The others didn’t backslide from their gains yesterday, which is a relief, though one young woman really lacked energy, so I hope we can spark her up over the next couple of days.



Verbatim Theatre Project, Alrowwad Centre, Aida Refugee Camp, Bethlehem, Palestine, 21 July 2017

I now have the ending for the play! As the stories describe horrific events suffered by the Palestinians at the hands of the Israeli military, and are so relentlessly depressing I was wondering how I could finish it on an up-beat note, and then I remembered the Dabka, a very spirited traditional dance I haver seen danced by young Palestinian men. Young womenm dance it too. It’s certainbly up-beat, and very vigorous! I think the seed was planted in my mind by Ismael, who plays the lead Host and has the final story doing a few steps as he waited for rehearsals to begin one day.

He has a reference towards the end of his story about how we ‘continue to suffer the Nakba (the catastrophe of 1948) every day’, so I’ve given him a new line to finish on: ‘We are resilient people and celebrate our culture’, then the lights change, the music swells, and its on with the dance!

To (mis) quote Paul Keating, ‘Who said I couldn’t throw the switch to vaudeville?’ Seriously though, the Dabka is an important p[art of Palestinian culture, and the particular one we have selected is a celebration of traditional life.

Also today we had several breakthroughs as more of the actors got the hang of acting out their stories rather than just reciting them, which was very encouraging.

I was also relieved today, when I ran into Ribal, the EO, to settle the performance day, next Thursday 27 July, and with Murad, the Centre’s film teacher/director (aka ‘the cameras guy’) the day for filming, which will be Friday 28 July. It’s very good to have a specific date to aim for.

And to conclude today, as I was walking home from rehearsal I stumbled on a peaceful demonstration in solidarity with the people of Occupied East Jerusalem, which was good to witness. Today the Israeli government announced that men under 50 could not enter the Al Aqssa Mosque / Dome of the Rock compound for Friday prayers tomorrow, so it was good to see this street payer service (which blocked the entire Hebron Road) in front of a huge model of the Dome of the Rock taking place. The Israeli ban really worries me as it could really stir up big trouble – which of course is probably what the government wants.
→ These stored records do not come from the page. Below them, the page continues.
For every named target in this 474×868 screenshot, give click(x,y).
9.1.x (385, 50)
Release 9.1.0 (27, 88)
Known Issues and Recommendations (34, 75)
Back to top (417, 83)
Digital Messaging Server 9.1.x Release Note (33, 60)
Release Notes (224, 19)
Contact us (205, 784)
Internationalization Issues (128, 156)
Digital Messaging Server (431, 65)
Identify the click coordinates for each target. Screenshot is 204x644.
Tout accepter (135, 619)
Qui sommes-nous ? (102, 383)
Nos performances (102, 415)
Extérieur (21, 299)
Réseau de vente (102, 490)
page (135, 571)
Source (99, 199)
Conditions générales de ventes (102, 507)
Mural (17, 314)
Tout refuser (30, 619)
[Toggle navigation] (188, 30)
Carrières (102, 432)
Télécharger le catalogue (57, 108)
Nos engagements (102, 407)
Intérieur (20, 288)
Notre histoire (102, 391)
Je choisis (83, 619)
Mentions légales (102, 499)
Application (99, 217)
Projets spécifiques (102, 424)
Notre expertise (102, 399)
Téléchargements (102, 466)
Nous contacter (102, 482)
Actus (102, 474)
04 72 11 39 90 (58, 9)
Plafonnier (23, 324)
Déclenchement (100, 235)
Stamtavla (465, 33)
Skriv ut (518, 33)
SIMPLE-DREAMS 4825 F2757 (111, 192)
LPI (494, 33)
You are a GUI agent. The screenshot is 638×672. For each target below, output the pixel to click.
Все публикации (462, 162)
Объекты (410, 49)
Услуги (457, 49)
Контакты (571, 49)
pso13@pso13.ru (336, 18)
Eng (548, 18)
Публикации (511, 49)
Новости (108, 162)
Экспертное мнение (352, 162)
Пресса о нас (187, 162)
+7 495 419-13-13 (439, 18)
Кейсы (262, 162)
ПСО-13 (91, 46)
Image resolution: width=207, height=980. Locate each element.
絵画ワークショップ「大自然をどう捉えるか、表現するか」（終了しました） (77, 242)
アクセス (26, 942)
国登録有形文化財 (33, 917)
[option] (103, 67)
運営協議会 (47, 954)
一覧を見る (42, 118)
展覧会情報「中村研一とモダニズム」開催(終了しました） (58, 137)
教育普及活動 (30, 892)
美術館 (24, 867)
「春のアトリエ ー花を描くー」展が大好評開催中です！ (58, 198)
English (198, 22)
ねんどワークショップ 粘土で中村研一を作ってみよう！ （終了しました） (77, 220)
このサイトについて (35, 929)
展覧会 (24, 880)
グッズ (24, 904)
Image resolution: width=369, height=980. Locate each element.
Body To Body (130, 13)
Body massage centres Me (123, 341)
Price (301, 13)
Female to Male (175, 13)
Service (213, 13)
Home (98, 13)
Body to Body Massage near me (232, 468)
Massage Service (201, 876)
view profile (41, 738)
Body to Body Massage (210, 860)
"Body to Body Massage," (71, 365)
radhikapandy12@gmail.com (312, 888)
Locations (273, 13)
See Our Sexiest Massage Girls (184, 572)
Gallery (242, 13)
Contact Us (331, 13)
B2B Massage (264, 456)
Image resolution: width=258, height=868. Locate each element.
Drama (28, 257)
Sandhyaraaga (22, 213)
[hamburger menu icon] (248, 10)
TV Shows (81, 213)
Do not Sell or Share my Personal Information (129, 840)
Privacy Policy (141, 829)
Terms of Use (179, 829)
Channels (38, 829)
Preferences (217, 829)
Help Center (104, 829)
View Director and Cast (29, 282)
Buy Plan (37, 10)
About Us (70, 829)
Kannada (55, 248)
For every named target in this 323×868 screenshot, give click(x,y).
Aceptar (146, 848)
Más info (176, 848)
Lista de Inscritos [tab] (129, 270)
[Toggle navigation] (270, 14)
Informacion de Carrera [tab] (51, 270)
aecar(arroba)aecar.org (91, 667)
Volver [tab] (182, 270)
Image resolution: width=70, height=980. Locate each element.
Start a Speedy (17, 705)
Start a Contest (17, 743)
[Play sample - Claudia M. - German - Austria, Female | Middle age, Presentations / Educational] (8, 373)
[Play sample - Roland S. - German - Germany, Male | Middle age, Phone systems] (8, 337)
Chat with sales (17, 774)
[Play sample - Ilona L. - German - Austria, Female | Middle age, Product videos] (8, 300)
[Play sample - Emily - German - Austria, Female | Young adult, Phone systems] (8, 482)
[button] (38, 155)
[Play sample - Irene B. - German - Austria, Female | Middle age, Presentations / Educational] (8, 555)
Verbatim Theatre Project, Alrowwad Centre, Aida Refugee Camp, Bethlehem, Palestine. 20 July 2017

We did it! Put the whole play together for the first time, that is. It was a bit of a shemozzle, we started an hour late, and not all the student actors were there, but nonetheless we do have a play.

Its pretty much as I envisaged it two weeks ago, though there are changes. The hosts, and the story tellers will stand rather than sit, which gives the storytellers more flexibility to physically act out their stories, convey the through line or arc of the story, the intentions of the characters they are talking about, and to express the emotions buried deep in there.  The stories are horrific, after all.

The hosts too will have more of a presence if they are standing, though when the stories are being told they will sit.

The other big news today was that Murad, our film guy, was there for the duration of today’s rehearsal. He was a great help with the actors, but more than that, he confirmed my original hope, that it will be filmed twice: once with the audience, and once without, to allow for separate set ups and shots and so forth. I’m really stoked about this confirmation.

The other big news is that for the last couple of days I’ve had an Honours graduate from Charles Sturt University’s BA Acting for Screen and Stage (the course I developed and coordinated for umpteen years) with us – Bethany Simons, who has had a very successful career devising her own plays (Green Room awards and all) since graduation. Beth has also been a great help, and I’m very grateful for her input.